Lutacuta joined the Angolan Society of Cardiovascular Diseases. She is a member of the Member of the MPLA Political Bureau. In 2017 she was nominated to be the Minister of Health in Angola. She has created thousands of new jobs, especially in rural layers. Under her leadership vaccines for COVID-19 were rolled out in her country and she organised the funding.

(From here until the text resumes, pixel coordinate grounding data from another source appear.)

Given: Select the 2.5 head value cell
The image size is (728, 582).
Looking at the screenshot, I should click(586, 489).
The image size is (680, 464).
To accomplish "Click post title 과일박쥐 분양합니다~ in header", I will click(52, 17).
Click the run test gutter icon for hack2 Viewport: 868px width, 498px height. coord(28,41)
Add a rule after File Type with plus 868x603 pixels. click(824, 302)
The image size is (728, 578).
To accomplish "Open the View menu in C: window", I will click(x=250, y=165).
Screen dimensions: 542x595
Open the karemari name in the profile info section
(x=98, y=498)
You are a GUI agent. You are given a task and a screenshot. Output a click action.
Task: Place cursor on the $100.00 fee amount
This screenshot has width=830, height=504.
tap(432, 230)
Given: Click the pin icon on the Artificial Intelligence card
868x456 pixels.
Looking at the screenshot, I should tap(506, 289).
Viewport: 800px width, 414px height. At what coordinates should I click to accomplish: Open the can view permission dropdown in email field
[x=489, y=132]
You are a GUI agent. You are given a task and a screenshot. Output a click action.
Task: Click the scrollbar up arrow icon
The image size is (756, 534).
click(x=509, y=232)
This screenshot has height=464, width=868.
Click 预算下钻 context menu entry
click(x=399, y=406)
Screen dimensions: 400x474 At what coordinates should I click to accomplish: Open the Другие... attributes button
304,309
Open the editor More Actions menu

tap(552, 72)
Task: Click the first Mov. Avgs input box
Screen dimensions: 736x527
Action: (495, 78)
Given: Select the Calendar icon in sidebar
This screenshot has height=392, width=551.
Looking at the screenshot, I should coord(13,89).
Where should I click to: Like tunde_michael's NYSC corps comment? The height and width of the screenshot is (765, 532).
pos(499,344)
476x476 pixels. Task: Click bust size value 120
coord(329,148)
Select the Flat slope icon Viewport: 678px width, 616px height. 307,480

In 2025 she was able to announce that over 900,000 people in Angola were going to be vaccinated against cholera using the oral vaccine Eurovisol. The ministry had about 1,000 teams backed up by volunteers. The epicentre of the outbreak was in Cacuaco and that was where the campaign was announced. People would be vaccinated in Luanda, Bengo and Icolo provinces. The speed of the response was welcomed by the UN Resident Coordinator in Angola, Dr Zahira Virani and Luís Nunes, Governor of the Province of Luanda. By July, a million people had been vaccinated in Cabinda, Kwanza Sul, Huíla, Lunda Norte, Namibe and Zaire with only babies under one year excluded. Lutacuta backed plans to get two million people vaccinated.